To the first: Though the Philippines remains a nonmember to the Rome Statute, that is not to say it is no longer obligated to cooperate with the ICC. Indeed, when Duterte unilaterally withdrew from the Rome Statute, he invoked Article 127 thereof, which states that a “withdrawal shall not affect any cooperation with the Court in connection with criminal investigations and proceedings[.]”

So let us be clear: Failing to rejoin the Rome Statute does not mean Mr. Marcos is now off the hook. The duty to cooperate continues. And as will be shown, indeed he should.

To the second: Duterte’s counsels claim that the ICC cannot exercise jurisdiction because the Philippines has functioning courts that are “able and willing.” This is a gross misinterpretation of Article 17(1) of the Rome Statute, which provides for a two-step process. As already clarified by the ICC in Prosecutor v. Katanga, and as meticulously diagrammed by JM Batuhan and Anton Sison in their user-friendly ICC primer published with the Philippine Law Journal, what we find in Article 17 is an interplay of two types of rules: the general rule (i.e. that a case is inadmissible where it is being investigated or prosecuted domestically) and the exception to the rule (i.e. unless the state is unwilling or unable to do so genuinely).

Notably, the words “able and willing” never come out in the Statute’s provisions. Yet now, Duterte’s counsels put the cart before the horse; invoking a phantom exception of “able and willing” to evade the ICC’s jurisdiction. And all the while, failing to show that Philippine authorities are, indeed, investigating or prosecuting the EJKs in the drug war in the first place.

But perhaps what is even more perplexing about the Duterte camp’s flawed interpretation of Article 17 is how it fails the very test it invokes. Having functioning courts may indeed evidence an ability to prosecute, fine, but a willingness to do so is another thing entirely. As the saying goes: The proof is in the pudding.

This brings us back nicely to why Mr. Marcos should, indeed, cooperate with the ICC’s investigations.
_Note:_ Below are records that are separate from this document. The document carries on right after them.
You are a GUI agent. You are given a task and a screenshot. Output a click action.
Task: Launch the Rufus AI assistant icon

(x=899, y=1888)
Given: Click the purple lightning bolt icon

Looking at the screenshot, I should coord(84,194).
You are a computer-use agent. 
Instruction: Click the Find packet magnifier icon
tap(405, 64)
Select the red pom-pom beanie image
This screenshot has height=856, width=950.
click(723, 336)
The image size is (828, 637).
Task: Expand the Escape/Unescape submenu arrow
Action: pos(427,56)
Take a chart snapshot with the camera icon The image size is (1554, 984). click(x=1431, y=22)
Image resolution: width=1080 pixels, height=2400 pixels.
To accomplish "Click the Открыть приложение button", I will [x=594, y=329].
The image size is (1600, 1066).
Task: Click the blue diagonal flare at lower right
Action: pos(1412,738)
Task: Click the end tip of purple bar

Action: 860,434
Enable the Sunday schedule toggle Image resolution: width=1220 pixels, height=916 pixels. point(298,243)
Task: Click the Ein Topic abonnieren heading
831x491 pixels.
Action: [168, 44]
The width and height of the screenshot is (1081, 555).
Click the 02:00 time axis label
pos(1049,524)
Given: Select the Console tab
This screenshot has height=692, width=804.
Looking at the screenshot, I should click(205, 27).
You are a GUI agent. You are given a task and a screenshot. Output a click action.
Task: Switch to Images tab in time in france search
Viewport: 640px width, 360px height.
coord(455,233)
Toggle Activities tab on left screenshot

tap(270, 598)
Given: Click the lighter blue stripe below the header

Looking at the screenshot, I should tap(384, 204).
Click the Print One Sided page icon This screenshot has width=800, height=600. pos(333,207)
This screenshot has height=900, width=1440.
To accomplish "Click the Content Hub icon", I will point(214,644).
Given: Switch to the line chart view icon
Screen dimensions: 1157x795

Mr. Marcos seems to be making the same mistake of his predecessor: He’s treating the ICC investigation as if it were a domestic case, hoping to draw it out and win via golpe de gulat. But Duterte’s cold shoulder approach did him no favors, and Mr. Marcos should have already realized that there is a need for a change in strategy.

Perhaps, he could take a page from the Venezuelan playbook. In November 2021, the Office of the Prosecutor (OTP) opened an investigation into the situation in Venezuela. Like the Philippines, the Maduro administration disagreed with the OTP’s findings. Unlike the Philippines, rather than crying foul, the Maduro administration agreed to cooperate with the OTP through a memorandum of understanding (MOU) to promote cooperation and complementarity.

If Mr. Marcos truly believes that the Philippines is “able and willing,” then he would be much better off laying his cards on the table than keeping them close to his chest. By entering into a similar MOU, Mr. Marcos may very well take control of the situation and face the OTP investigation, one way or another, on his terms.